There was so much change in that first year of marriage. I won't even go into the child-rearing years—that's a whole 'nother column. Let's skip to the day I waved and closed the door to find my nest empty. The silence echoed around me. I had what I'd searched years for – time to discover myself. But who was I?

For the first time in more than 20 years, no one was demanding my time or my brain cells. So I asked God, "What now?" In his infinite wisdom and galactic humor, he said "How's this for a change? Write a book." Yikes! Even funnier, he said make it fiction.

Why is that funny you may ask? Picture this: a mature woman walking down the street, talking to herself. Not so strange you say? Well, this one is carrying on a two-sided conversation. Did you know fiction writers can clear out an elevator in a New York minute? What's not so funny is now most of my friends are imaginary.

Looking back, the changes I've faced along the way were all preparation.
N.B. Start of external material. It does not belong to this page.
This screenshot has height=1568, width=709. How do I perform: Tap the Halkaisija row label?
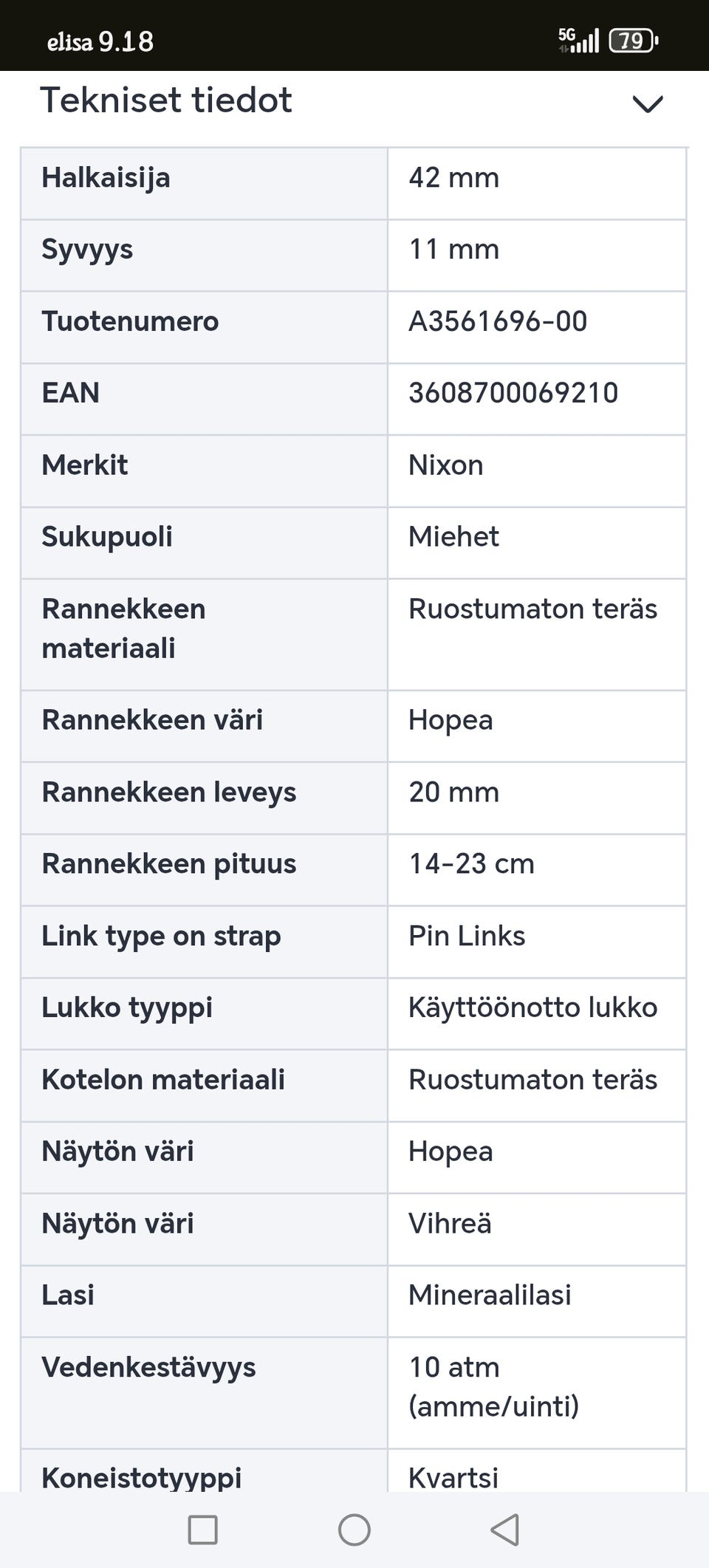[x=106, y=178]
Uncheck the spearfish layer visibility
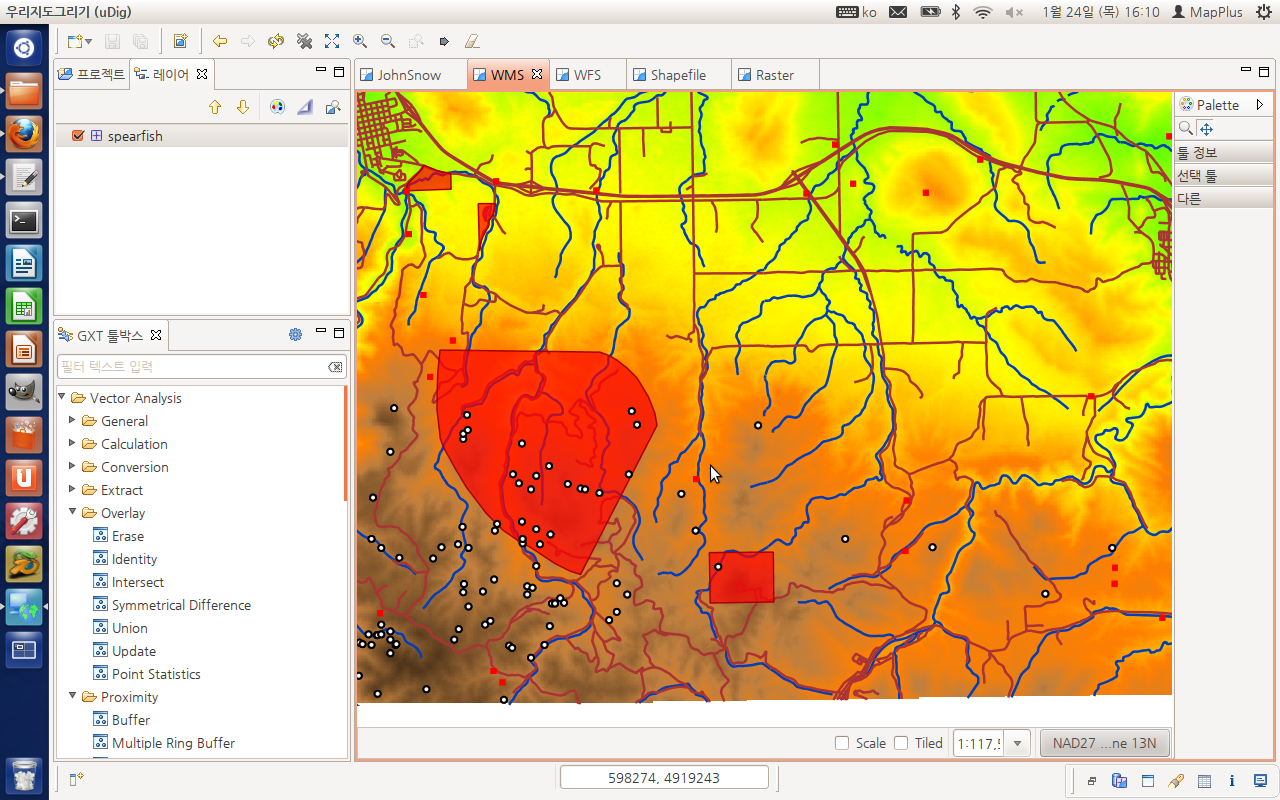This screenshot has height=800, width=1280. (x=77, y=136)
I went from daughter to wife to mother to mother-in-law to grandmother. I've been a retail clerk, a long distance operator, a waitress, a hairdresser, a medical business manager, a lobbyist, a drama director – and now a fiction writer.

But at each new beginning we face, if we look for it, we can find delight in venturing out of our comfort zone. So embrace the changes sent your way this year, and if they're hard ones, look for the humor in them. Then put it in a book.